I wouldn’t focus on whether it’s “identifying” but whether it’s revealing. Young teenagers are a very high-value target for advertisers. They are very impressionable, and they provide a proxy for advertisers for their parents’ money. So this law essentially makes it mandatory to share that information with advertisers. And also by proxy, predators.

> I don’t see how that’s better in any real way.

It's so much better. In the one case, the OS is leaking age information (even if just an age range) to every service it talks to. In the other case, the OS isn't telling anyone anything, and is just responding to the age rating that the app/service advertises.

1. Depends on how it's implemented. It won't identify you to individual platforms if the OS filters on a per-app or per-website basis. And yeah, there would be no dynamic behavior based on age, as that would enable tracking based on age. I don't think any kind of API is the ideal solution though, it's just better than the malicious one being mandated in the Cali bill. Instead of an API, it's simpler and more effective to just have an app installation lock (like sudo on Linux) and a firewall for website blocking with a nice UI in the phone's settings, locked behind a password/pin.
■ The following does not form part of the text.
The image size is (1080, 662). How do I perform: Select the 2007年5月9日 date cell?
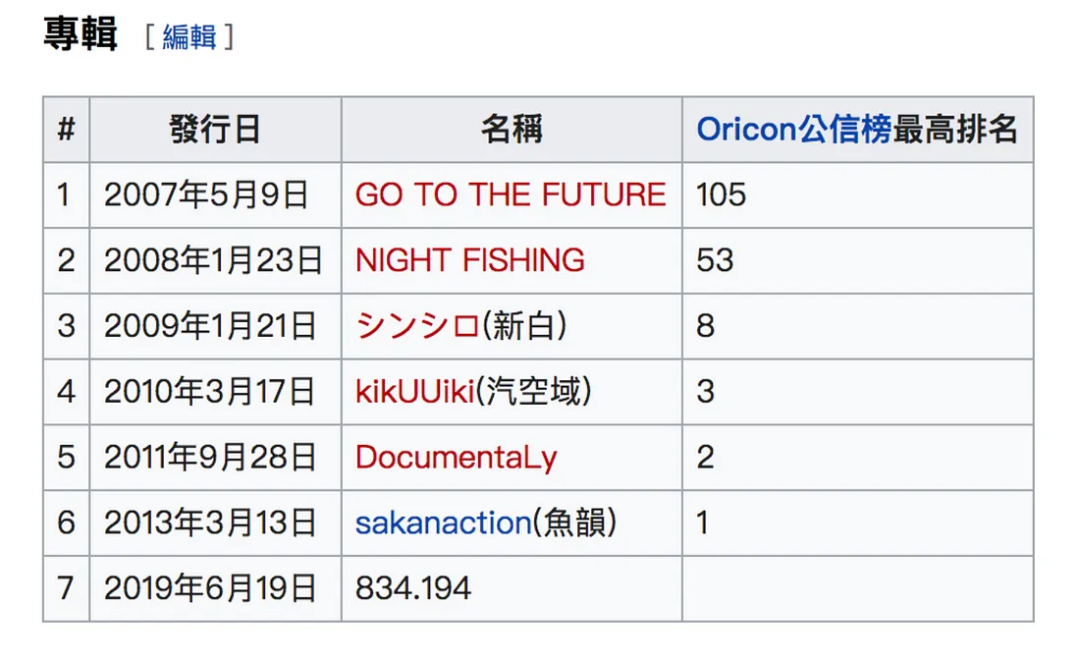(206, 194)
2. Other data points like User-Agent are not required by law, and browsers already spoof user agent by default. I agree that there are other data points we need to address, but the problem in this specific case is the slippery slope of legally-mandated data points. And I don't think winning high profile lawsuits is a real "win", it just exposes problem which we already know in this case. Keep in mind those people can get away with the Epstein files.